There comes a time when we witness “others” get the blessings we have been praying for, for the longest time. Yet, these others do not even hear mass on Sundays, and would even call their own children as “panulay”or “yawa”. While we, who have a perfect Sunday mass attendance, and a member or officer in every organization of our parish, are being “deprived” of what we want. Where is justice here?
This may be harsh, but this is the truth, grace is never fair. Sometimes we are the early workers, or the older son, who think that we are entitled to receive more than others. This is why we feel that God is unfair. However, if we try to see that grace is just grace, and not earned by us, we will understand that God can be recklessly generous to everyone. I believe that God blesses us according to what is best for us, in that particular moment of our lives.

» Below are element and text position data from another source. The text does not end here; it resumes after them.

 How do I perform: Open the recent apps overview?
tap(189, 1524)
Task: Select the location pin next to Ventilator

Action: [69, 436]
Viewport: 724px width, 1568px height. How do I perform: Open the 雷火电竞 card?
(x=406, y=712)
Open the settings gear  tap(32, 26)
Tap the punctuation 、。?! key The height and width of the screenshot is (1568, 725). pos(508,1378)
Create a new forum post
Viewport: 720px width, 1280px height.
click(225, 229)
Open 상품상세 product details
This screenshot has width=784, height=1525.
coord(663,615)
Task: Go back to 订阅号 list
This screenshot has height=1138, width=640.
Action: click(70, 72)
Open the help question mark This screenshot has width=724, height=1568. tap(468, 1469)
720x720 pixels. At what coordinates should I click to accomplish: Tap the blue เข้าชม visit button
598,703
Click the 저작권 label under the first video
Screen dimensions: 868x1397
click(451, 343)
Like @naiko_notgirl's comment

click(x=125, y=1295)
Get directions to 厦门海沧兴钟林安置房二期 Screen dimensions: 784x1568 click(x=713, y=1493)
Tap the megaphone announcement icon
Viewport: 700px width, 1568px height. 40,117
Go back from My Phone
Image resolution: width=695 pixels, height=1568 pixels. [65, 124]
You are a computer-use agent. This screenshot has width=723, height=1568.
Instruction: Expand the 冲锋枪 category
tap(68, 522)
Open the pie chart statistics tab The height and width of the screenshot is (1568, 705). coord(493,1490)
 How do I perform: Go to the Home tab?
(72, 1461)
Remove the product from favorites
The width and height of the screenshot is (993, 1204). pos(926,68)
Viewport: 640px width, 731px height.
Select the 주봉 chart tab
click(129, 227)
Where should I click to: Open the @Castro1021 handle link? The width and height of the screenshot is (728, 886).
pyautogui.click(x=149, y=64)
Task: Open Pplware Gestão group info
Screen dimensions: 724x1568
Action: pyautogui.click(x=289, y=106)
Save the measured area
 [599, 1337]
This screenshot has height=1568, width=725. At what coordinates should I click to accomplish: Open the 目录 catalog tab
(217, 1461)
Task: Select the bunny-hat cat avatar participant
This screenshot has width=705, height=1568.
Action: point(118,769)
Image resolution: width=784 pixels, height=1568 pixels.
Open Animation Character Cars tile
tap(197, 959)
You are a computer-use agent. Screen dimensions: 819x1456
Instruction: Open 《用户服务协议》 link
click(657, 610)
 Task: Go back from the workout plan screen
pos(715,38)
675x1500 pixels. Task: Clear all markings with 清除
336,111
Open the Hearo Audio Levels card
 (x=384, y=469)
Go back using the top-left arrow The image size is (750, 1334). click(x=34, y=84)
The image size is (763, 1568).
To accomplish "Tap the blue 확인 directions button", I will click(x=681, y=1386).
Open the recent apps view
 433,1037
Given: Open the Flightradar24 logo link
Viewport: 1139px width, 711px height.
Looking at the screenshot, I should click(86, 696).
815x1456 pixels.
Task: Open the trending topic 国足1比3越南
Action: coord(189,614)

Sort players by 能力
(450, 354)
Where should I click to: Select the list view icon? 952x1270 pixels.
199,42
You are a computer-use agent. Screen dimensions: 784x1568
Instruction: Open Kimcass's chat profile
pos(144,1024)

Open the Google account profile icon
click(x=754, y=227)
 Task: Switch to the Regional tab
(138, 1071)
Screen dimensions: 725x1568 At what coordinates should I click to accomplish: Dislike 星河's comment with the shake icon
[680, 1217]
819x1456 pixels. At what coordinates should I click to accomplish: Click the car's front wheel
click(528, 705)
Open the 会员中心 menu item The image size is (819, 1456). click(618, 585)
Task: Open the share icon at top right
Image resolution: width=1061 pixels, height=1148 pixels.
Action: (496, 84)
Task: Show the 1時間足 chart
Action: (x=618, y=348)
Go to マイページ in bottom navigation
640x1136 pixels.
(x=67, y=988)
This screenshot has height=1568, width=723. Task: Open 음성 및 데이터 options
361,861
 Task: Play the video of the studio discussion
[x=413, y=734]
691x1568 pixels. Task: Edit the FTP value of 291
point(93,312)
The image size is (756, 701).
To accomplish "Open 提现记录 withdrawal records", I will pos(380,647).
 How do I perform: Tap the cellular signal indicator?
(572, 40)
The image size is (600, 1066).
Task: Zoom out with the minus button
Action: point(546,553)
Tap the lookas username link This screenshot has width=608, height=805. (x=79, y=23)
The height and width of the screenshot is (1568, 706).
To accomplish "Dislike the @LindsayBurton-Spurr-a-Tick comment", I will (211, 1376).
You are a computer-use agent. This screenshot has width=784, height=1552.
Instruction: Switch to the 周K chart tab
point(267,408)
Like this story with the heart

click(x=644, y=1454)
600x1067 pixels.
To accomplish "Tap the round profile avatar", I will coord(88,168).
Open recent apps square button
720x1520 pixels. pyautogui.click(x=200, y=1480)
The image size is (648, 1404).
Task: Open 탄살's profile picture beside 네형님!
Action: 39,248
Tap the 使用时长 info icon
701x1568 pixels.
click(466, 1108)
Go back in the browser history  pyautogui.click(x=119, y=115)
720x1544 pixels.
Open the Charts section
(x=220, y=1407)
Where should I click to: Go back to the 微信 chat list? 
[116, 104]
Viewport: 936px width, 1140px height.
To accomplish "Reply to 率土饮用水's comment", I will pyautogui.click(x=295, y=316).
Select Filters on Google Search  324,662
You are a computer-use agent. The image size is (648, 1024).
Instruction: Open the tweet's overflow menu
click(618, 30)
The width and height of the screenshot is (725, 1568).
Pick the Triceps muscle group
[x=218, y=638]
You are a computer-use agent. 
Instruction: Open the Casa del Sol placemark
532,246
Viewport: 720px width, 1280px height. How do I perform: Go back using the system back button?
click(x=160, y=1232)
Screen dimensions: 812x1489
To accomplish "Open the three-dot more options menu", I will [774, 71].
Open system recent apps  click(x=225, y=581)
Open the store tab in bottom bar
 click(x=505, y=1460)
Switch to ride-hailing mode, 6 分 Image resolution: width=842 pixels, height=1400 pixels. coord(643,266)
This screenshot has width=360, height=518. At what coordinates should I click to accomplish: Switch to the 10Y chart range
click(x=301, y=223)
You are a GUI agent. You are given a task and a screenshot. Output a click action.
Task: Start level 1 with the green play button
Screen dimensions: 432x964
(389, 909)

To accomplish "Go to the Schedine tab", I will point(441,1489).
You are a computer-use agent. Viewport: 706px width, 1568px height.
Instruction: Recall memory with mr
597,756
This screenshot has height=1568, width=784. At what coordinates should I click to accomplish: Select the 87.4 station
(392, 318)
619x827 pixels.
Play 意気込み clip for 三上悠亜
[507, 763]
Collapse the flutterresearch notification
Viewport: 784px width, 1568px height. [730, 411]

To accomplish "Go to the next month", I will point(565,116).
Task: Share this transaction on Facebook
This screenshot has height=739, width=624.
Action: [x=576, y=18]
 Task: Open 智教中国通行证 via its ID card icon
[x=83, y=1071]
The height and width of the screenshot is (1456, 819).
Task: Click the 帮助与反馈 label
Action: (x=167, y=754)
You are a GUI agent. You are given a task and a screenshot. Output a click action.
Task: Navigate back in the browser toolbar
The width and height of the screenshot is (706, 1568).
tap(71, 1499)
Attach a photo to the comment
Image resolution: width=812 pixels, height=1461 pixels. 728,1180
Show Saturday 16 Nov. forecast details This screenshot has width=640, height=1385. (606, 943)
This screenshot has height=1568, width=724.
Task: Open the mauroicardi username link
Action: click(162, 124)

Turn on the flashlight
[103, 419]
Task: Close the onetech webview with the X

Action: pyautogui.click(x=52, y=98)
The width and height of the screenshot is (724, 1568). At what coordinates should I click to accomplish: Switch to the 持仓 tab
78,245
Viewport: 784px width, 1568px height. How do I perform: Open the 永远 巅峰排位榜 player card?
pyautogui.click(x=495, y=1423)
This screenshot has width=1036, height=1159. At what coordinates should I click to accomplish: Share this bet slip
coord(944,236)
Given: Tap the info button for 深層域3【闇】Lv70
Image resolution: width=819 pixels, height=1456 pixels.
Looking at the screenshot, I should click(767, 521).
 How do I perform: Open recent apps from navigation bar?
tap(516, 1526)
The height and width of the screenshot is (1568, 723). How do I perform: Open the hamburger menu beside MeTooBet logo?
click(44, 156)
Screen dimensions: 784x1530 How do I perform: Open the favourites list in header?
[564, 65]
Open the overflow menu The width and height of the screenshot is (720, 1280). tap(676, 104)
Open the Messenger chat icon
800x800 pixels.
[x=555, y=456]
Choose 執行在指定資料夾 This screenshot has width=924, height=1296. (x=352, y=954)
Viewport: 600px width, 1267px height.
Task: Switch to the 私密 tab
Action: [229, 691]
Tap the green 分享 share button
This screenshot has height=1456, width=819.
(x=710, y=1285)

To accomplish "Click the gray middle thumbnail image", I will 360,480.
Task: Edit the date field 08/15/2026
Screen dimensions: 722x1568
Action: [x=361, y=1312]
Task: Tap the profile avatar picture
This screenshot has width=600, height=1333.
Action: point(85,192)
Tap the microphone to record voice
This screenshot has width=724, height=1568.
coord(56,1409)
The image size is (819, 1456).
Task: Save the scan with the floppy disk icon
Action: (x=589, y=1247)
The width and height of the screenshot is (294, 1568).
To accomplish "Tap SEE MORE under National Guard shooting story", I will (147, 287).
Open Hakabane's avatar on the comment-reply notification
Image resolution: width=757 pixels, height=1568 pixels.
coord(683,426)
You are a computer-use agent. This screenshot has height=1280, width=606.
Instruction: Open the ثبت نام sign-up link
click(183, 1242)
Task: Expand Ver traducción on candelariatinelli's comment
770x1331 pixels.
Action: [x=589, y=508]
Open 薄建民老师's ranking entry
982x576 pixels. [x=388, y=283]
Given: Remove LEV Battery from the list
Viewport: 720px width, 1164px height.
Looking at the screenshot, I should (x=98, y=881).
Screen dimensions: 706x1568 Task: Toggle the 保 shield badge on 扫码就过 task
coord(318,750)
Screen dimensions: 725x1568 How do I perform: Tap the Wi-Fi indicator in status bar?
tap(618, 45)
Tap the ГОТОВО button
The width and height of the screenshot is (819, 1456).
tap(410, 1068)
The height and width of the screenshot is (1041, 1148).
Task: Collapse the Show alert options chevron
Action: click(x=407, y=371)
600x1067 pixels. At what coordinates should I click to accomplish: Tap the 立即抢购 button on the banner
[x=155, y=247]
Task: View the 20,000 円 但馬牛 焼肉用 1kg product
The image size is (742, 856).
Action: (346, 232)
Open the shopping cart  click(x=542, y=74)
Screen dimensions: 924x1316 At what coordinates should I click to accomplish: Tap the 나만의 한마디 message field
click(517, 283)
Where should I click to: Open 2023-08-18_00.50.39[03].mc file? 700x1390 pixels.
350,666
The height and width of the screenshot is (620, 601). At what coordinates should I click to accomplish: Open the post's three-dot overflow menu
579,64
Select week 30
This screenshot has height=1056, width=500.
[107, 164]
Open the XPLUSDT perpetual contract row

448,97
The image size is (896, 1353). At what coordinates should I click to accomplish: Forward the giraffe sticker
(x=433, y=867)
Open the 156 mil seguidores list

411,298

We also come to a point when we are the ones in desperate need for grace. If you were among those who have been hired at five p.m., how would feel receiving the same wage as those who worked longer than you? How would you feel if you were the younger son, expecting to be disowned by your father, but instead, you were taken back with a fancy party to boot?
Thank God for this “unfair” life and His irrational generosity. We can still be blessed even in those times that we don’t deserve any.
Thank God, He doesn’t run out of blessings. We don’t have to fight over it in court, just like the heirs of a rich man.
Be happy with what you have been given. Be happy also for what others have received. Sometimes, all it takes is a tiny blessing to change a man’s heart.